書店でなんとなく本を物色していて、その場の勢いや気まぐれによって何の予備知識もなく買った本が意外に面白かったりすると、とても得をした気分になったりする。私にとってはこの本がそうだった。表紙の煽り文句にある「抱腹絶倒の連作推理」というのに惹かれて買って、読んでみると例によって煽り文句のいい加減さにあきれることになるのだが、この作品はそれなりに面白かった。
法理論の権威であるメルトン教授がケンブリッジ大学に招かれて講義をするのだが、電車を降りる時に転んで頭を打ったことがキッカケで、学生たちの前で破天荒な物語を語り始めてしまったからさあ大変。学生は大喝采、学校側は慌てふためき、しまいには教授は精神病院送りに…。というストーリーをベースに、その中で主にメルトン教授が語る物語として短編小説が織り込まれるというのがこの作品の構成だ。
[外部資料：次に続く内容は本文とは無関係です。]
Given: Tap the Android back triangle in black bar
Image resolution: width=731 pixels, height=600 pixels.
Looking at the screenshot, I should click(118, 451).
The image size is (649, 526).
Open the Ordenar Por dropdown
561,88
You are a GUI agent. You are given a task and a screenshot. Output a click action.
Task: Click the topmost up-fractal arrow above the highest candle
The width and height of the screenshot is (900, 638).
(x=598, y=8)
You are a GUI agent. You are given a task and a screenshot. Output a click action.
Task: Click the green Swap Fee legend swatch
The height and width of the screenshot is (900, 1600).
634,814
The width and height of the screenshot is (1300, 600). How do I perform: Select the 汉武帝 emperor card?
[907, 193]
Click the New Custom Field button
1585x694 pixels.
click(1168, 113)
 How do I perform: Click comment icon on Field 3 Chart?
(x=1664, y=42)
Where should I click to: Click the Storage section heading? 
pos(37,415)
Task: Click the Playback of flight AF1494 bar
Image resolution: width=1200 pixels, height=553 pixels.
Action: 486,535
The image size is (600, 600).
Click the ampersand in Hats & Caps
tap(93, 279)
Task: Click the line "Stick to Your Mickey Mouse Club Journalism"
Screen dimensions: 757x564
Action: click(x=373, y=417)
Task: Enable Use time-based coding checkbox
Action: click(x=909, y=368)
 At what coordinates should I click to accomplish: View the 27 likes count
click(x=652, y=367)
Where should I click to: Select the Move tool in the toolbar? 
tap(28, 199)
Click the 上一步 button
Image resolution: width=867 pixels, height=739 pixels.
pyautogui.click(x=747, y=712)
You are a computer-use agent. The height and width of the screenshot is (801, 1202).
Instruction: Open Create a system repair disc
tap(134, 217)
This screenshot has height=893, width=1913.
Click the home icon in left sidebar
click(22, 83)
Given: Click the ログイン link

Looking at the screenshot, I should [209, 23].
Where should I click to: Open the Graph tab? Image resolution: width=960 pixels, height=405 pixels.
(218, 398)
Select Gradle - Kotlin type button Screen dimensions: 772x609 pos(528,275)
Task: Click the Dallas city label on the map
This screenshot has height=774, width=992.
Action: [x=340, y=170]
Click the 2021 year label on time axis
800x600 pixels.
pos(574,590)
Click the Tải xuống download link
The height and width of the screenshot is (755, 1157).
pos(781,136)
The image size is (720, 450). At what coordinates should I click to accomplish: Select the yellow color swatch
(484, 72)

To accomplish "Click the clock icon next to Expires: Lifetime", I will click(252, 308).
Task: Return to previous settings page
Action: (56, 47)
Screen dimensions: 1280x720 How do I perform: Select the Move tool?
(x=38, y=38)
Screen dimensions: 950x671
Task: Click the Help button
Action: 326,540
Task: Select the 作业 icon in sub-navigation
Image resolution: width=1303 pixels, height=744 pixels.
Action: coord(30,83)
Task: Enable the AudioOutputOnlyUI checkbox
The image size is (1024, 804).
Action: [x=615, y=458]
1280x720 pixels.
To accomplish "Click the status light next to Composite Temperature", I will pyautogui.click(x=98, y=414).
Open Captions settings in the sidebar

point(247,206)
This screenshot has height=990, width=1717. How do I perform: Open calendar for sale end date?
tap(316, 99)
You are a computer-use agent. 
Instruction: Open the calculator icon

織り込まれる短編小説は推理小説などではなく、人情話からちょっとしたミステリまで様々なのだが、どれも多かれ少なかれ犯罪に関係しているという点と、ラストにオチがあるという点が共通している。殊更に推理色やミステリ色を強調せず、ごく自然にオチのある短編小説…というより本当にちょっとした「物語」として書かれている感じが、私好みだ。ベースとなるメルトン先生のストーリーもユーモアと皮肉に富んでいて、精神病院のくだりなどなかなか笑える。
ベースストーリーのラストの展開がありきたりなのが残念だが、久々に楽しく気持ちよく読めた小説だったように思う。